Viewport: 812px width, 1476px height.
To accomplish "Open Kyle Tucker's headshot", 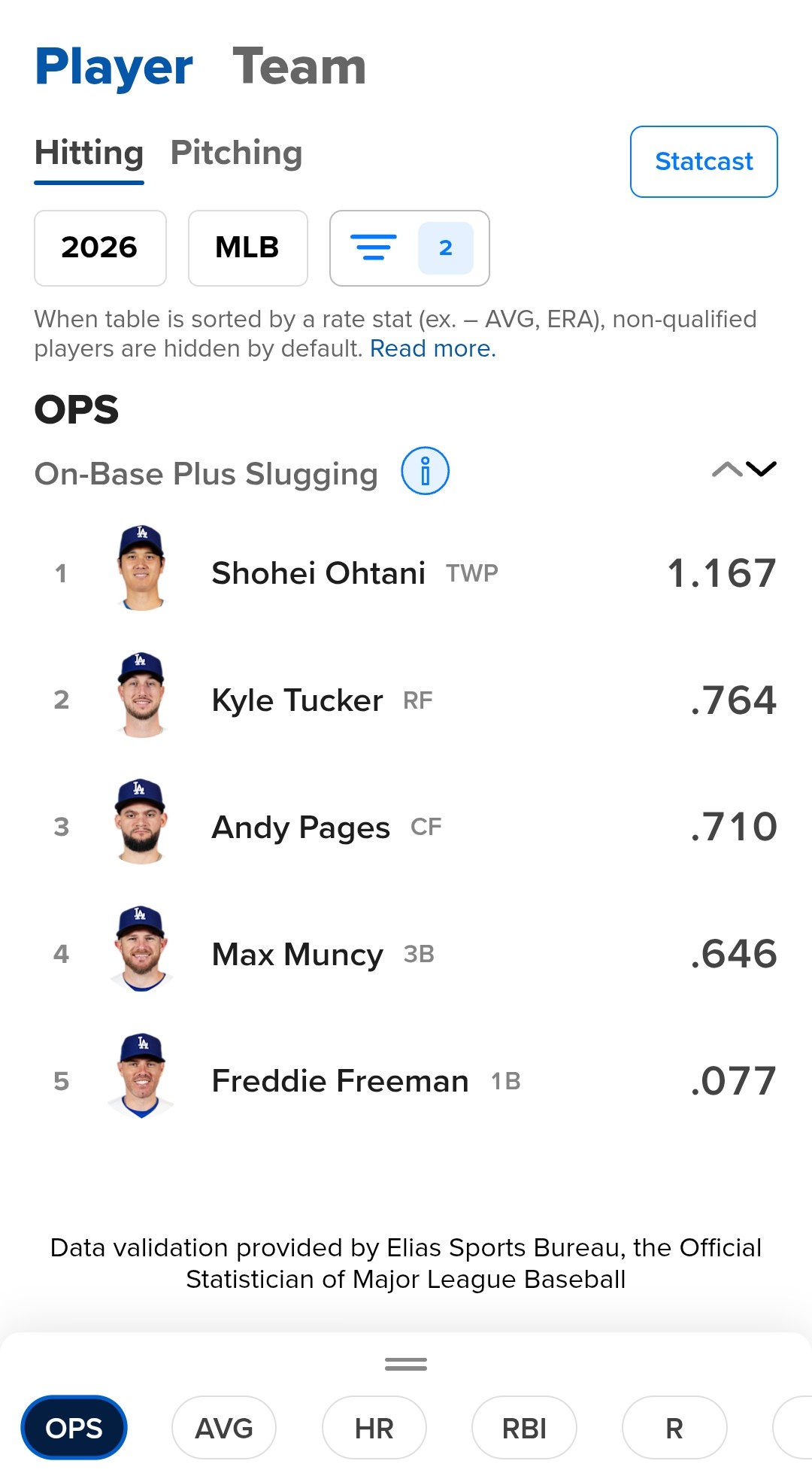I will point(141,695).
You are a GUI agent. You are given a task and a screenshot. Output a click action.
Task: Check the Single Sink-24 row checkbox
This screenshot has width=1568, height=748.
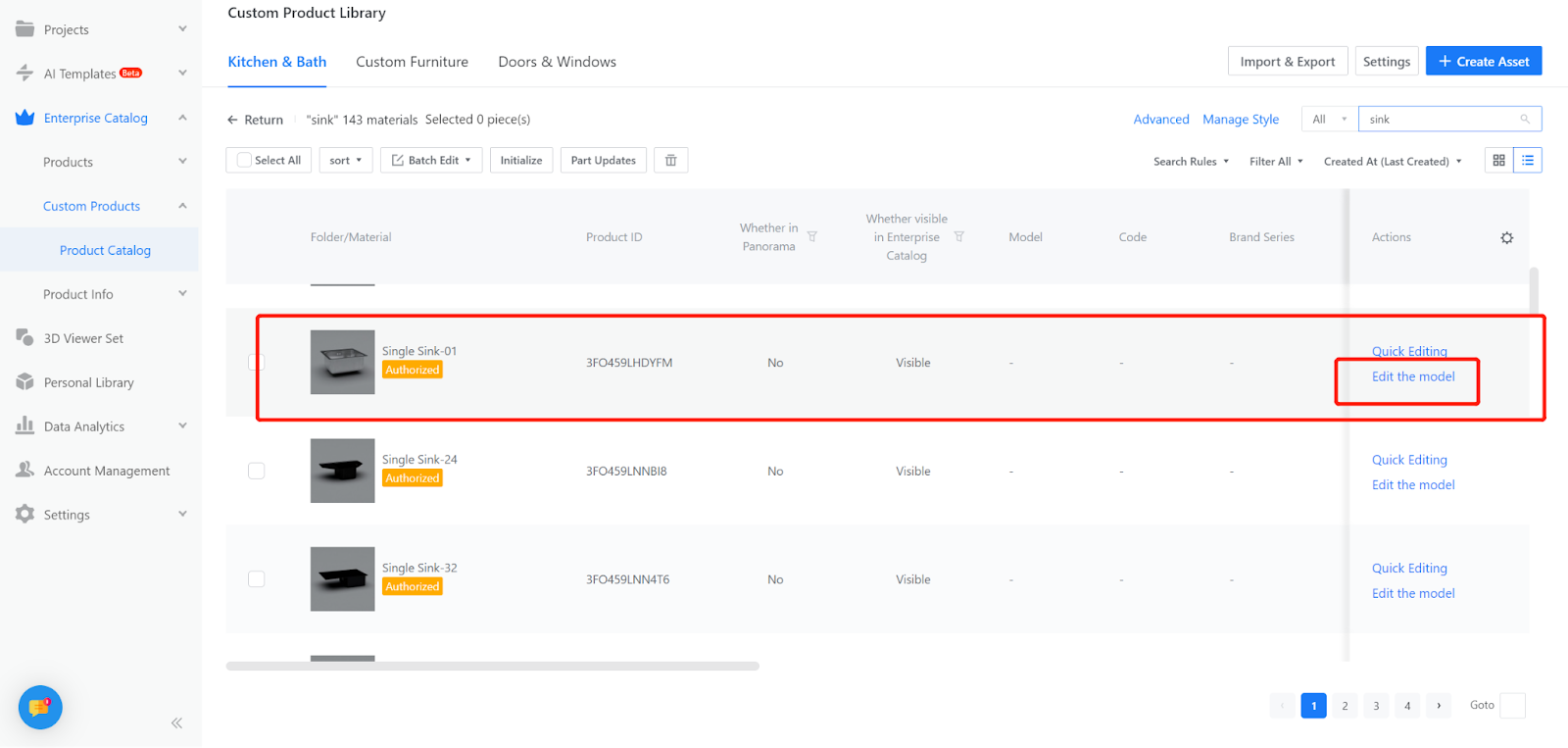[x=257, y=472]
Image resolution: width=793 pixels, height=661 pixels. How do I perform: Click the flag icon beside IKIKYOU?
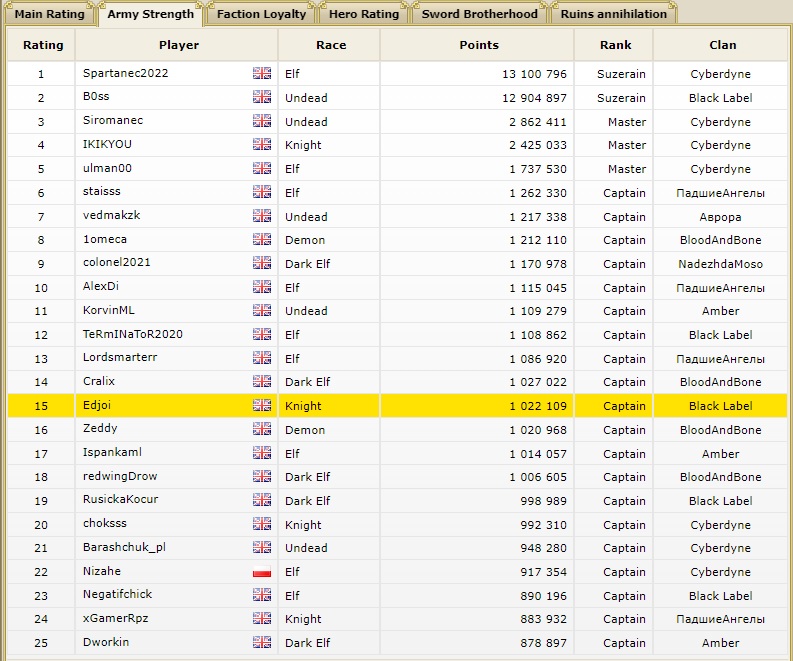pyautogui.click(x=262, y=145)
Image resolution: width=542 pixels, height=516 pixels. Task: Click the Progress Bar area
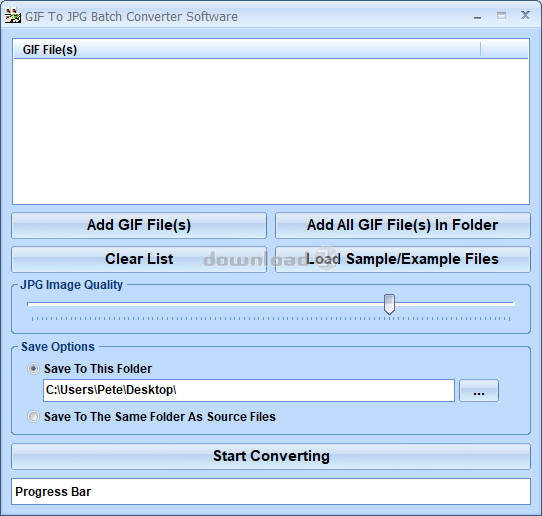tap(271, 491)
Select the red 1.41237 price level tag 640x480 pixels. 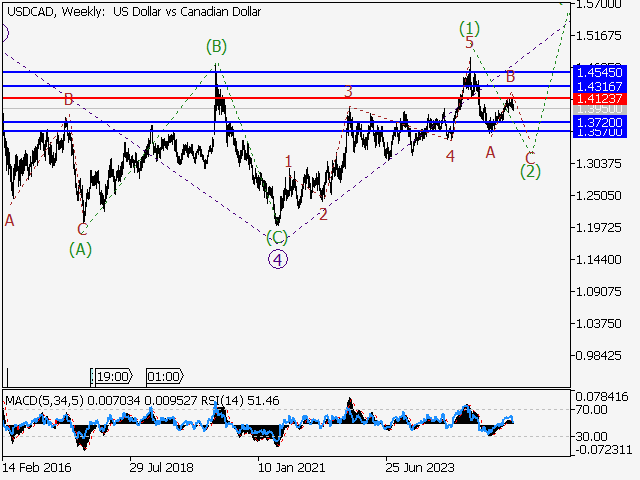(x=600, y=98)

* * * * * * * * *

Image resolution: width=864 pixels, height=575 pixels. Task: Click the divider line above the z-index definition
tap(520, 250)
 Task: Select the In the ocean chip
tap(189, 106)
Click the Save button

* * * * * * * * *

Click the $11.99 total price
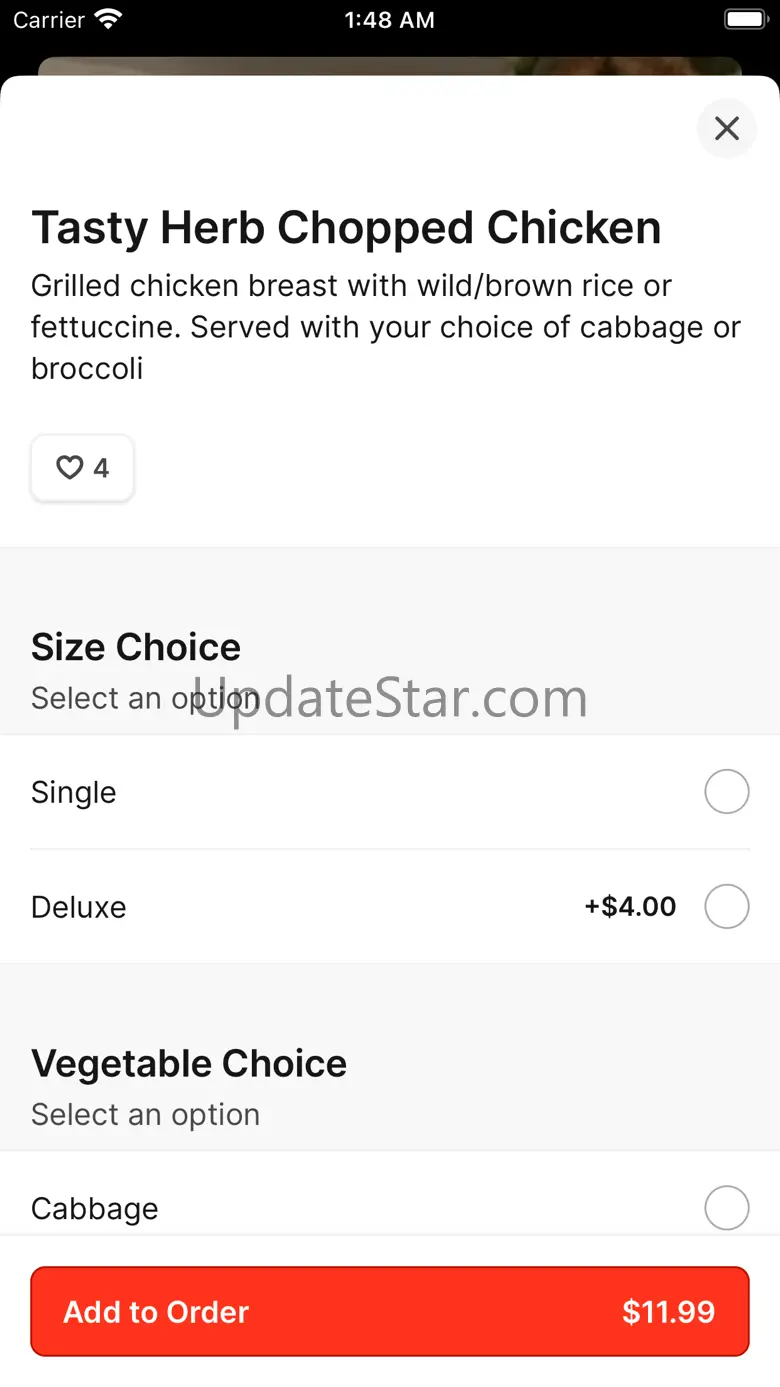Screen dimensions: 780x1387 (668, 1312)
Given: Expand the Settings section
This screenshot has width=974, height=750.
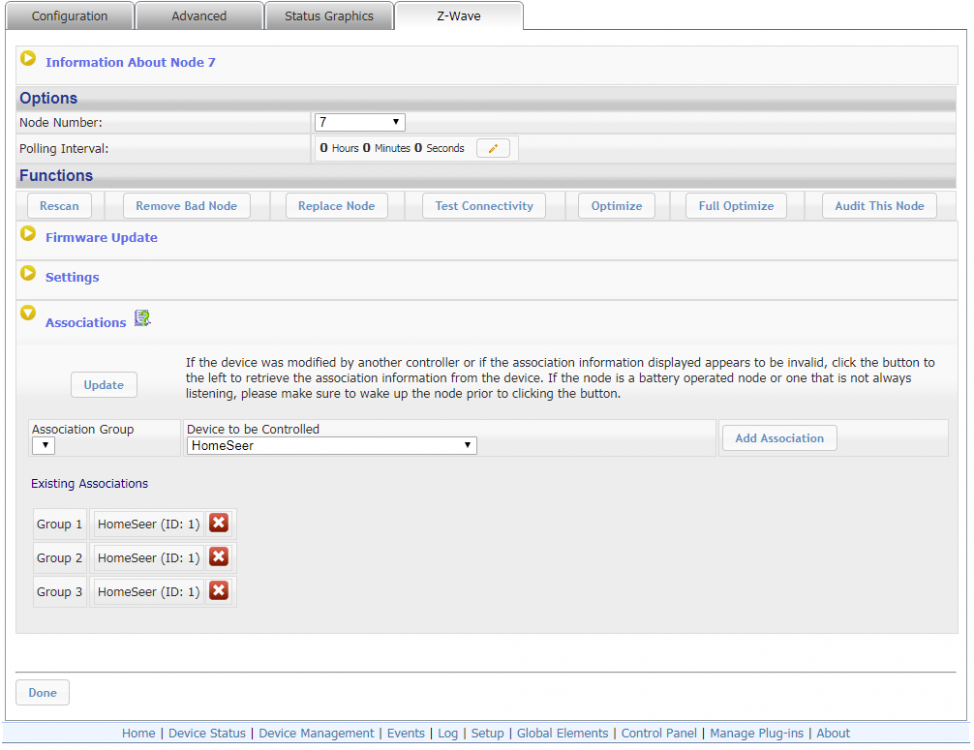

* * * * * * * * *

**What the exercise asks:** What's needed is an exact copy of the records above from the line containing "Click the $11.99 total price" down to the line containing "This screenshot has width=974, height=750.", both included, without any pictures.

**Response for this exercise:**
Click the $11.99 total price
Screen dimensions: 780x1387 (668, 1312)
Given: Expand the Settings section
This screenshot has width=974, height=750.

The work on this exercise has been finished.